Following Senate approval of President Schwinger's Mars Colonisation Initiative, ESA had issued a request for proposals for a second-generation interplanetary spacecraft to carry payloads of 1000 tonnes to Mars. The chosen design, based around a gaseous-core fission drive, was submitted by Exodynamics, one of the foremost European space technology corporations. Construction and Cis-Lunar testing of the prototype vessel, Europa, was completed by the summer of 2044. Shortly thereafter, the first group of sixty-four departed on a one-way voyage to Mars. Alpha Group landed at the Isidis Planitia outpost on 17 September 2045, establishing a settlement soon named Port Robinson.

Anybody who would give up a life of safety on Earth or Luna for the remote, dangerous frontier of Mars would have to be a person of vision. The very first Martians had been idealists of a dozen persuasions, drawn to Mars and changed by it. The world they had come to was an empty stage on which the human drama could begin anew, fresh and vital. It was a world of infinite variety, of startling beauty and myriad possibilities. Mars fever swept the Earth, with people gripped by the dramatic birth of a whole new world being played out on their commlogs and newsheets. Everyone wanted a part of the new frontier, the new hopes, the new dreams.

In the 2040s and 2050s, the long-term thinking of ESA revolved around commercialising transfers of equipment and personnel to Mars and quickly opening the planet to colonisation by non-governmental groups. With a Martian colony established, and no prospect of returning the colonists to Earth, it became a much smaller risk for the megacorporations to invest in interplanetary vehicle design and colonisation equipment. The Schwinger and Maynard administrations actively encouraged this by ceasing conventional funding and instead offering prizes worth billions of marks for the achievement of stated goals within the programme.

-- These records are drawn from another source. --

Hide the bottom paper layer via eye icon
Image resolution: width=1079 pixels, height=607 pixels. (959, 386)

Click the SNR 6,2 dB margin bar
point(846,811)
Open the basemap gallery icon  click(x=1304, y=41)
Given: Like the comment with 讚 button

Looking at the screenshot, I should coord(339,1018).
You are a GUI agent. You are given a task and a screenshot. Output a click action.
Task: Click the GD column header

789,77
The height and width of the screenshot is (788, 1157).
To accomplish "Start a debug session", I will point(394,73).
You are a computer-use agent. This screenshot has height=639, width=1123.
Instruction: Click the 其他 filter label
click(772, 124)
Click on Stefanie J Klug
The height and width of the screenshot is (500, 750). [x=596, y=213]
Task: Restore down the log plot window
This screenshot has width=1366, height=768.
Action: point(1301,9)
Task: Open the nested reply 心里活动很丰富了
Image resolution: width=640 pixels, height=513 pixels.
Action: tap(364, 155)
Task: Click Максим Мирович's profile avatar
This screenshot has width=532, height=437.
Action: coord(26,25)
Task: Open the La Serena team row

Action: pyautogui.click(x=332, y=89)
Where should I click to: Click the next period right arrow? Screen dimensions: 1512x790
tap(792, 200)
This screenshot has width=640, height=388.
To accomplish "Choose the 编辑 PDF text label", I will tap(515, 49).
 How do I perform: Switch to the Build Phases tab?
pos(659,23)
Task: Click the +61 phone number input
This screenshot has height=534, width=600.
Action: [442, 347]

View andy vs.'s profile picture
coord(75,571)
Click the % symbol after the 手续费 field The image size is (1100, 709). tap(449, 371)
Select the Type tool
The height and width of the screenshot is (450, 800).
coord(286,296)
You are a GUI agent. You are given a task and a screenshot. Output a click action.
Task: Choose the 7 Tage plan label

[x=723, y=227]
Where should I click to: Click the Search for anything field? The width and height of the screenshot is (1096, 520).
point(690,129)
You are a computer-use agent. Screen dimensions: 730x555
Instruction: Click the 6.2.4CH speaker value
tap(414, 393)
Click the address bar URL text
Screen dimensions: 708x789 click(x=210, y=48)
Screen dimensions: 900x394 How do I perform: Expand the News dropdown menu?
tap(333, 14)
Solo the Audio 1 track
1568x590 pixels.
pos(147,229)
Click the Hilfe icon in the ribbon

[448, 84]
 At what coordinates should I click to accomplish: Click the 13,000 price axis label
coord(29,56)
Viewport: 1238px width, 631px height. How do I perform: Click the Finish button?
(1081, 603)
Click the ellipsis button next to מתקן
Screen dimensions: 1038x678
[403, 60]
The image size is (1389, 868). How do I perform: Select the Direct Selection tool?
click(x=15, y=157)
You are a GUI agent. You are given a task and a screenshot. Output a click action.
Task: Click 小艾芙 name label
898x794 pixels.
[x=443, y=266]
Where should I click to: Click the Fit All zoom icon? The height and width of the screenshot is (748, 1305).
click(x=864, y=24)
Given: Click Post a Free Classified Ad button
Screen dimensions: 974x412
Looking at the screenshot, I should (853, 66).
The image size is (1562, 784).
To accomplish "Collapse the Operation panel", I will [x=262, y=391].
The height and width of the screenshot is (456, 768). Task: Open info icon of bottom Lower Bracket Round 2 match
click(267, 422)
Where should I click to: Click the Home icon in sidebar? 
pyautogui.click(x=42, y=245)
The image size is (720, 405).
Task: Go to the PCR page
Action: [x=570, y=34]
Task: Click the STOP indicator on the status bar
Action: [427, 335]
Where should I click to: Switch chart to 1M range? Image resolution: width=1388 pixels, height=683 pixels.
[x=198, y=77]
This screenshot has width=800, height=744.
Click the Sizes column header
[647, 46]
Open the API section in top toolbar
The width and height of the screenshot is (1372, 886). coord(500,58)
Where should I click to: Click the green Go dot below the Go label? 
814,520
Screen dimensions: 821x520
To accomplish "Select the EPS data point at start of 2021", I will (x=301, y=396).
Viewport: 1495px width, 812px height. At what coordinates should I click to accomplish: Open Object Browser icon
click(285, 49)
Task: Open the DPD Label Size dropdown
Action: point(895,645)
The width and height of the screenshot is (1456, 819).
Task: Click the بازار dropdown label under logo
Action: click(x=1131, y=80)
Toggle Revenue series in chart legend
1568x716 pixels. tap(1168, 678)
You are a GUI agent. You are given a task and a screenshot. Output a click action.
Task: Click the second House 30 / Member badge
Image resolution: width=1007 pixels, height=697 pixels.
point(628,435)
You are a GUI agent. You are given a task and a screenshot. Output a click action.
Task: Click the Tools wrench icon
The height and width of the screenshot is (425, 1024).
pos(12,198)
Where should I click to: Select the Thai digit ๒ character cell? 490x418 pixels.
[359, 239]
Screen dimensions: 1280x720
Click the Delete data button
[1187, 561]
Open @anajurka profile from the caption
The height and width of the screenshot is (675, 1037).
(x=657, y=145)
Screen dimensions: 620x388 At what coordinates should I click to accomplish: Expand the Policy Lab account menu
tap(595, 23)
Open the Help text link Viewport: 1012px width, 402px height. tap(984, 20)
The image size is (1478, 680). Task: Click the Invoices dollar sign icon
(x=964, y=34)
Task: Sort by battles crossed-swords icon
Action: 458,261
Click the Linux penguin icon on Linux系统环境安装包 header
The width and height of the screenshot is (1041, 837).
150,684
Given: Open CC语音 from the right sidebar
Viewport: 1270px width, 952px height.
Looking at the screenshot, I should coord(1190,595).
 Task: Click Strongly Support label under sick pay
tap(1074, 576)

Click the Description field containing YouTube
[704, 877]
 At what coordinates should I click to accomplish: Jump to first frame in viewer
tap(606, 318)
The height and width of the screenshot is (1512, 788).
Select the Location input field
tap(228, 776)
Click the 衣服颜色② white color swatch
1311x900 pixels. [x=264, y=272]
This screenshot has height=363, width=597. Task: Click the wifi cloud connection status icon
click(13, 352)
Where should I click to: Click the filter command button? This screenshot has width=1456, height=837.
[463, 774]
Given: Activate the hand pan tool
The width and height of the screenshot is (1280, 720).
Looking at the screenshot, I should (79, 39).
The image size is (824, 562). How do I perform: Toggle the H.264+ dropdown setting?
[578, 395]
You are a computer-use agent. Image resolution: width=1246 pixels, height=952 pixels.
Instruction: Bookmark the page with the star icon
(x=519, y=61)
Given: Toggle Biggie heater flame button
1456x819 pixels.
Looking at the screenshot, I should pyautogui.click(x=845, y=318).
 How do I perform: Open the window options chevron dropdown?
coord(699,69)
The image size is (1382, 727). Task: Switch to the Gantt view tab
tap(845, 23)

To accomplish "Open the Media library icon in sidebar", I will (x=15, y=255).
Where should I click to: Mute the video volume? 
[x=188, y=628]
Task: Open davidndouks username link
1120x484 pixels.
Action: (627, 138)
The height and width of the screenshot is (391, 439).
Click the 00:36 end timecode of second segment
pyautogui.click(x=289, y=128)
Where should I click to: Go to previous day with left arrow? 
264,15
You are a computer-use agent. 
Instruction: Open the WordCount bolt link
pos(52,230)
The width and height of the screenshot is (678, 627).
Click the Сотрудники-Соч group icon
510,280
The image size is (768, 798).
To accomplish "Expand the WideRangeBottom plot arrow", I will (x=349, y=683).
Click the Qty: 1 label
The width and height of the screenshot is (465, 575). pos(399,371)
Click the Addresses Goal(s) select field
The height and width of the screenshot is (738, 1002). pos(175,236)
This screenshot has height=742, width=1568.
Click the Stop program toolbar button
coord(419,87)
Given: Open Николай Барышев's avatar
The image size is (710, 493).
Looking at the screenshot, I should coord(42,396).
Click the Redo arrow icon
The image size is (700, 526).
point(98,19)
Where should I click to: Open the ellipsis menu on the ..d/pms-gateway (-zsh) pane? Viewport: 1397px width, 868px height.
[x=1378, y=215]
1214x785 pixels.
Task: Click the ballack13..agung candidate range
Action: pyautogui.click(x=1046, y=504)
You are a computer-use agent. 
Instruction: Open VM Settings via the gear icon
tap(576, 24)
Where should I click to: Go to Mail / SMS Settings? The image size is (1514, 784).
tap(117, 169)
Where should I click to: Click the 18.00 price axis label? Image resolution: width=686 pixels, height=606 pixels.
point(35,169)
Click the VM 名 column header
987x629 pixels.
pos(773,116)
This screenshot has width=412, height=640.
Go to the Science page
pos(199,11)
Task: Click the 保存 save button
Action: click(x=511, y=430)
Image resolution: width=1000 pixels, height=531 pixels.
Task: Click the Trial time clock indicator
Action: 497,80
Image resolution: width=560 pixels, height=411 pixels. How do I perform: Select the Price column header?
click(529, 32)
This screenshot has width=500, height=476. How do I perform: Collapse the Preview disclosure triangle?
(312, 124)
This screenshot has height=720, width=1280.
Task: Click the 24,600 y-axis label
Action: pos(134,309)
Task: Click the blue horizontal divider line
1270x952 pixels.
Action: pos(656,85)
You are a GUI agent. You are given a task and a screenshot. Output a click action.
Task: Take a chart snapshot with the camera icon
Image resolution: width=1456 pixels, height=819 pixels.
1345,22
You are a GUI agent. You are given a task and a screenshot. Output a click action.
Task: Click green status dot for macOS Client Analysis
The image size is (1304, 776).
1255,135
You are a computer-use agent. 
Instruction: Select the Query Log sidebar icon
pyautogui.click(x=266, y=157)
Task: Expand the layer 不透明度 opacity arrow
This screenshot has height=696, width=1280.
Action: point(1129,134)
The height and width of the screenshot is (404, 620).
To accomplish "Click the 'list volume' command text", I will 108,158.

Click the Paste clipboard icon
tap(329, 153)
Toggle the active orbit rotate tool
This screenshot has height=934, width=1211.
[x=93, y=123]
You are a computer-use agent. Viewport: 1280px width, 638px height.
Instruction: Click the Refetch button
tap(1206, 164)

The engines of capitalism whirred into operation and then throttled up to overdrive. In 2054, a privately operated interplanetary cycler made its first Martian flyby, delivering equipment for a second township, and earning Soyuz-Mikoyan GŁ40, the first major prize. By the time all the Mars Prizes had been claimed in 2070, the price of passage to the red planet had fallen close to two decade's income for the average Eurasian citizen, Mars was making profitable exports (construction metals to the Cis-Lunar stations; precious metals and fusion fuels to Earth), Martian real estate was being traded at ever higher prices, and the world's population stood at fifty thousand. Martian colonisation, industry and profit had become inextricably bound together.

The early colonies had effectively been governed through the EF Martian Office, but disputes outside EF jurisdiction inevitably occurred as transnationals began to establish their own colonies. To resolve conflicts over the exploitation of global resources, the UN established the Mars Intercorporate Development Commission. As corporate power became dominant on Mars, power inexorably shifted from the bureaucrats of the Mars Office to those of the MIDC.

By the end of the century the Martian population was more than five hundred thousand, most of them employees of Earth's transnational megacorporations. To these later settlers Mars was a resource to be exploited. Certainly, it was big and impressive, breathtaking even, but it was also an escape from overcrowded Earth, and a rich lode of ore to be strip-mined. The aspirations of the first Martians began to disappear under a tsunami of Terran corporate culture. That there would eventually be a confrontation between the two visions of Mars was inevitable.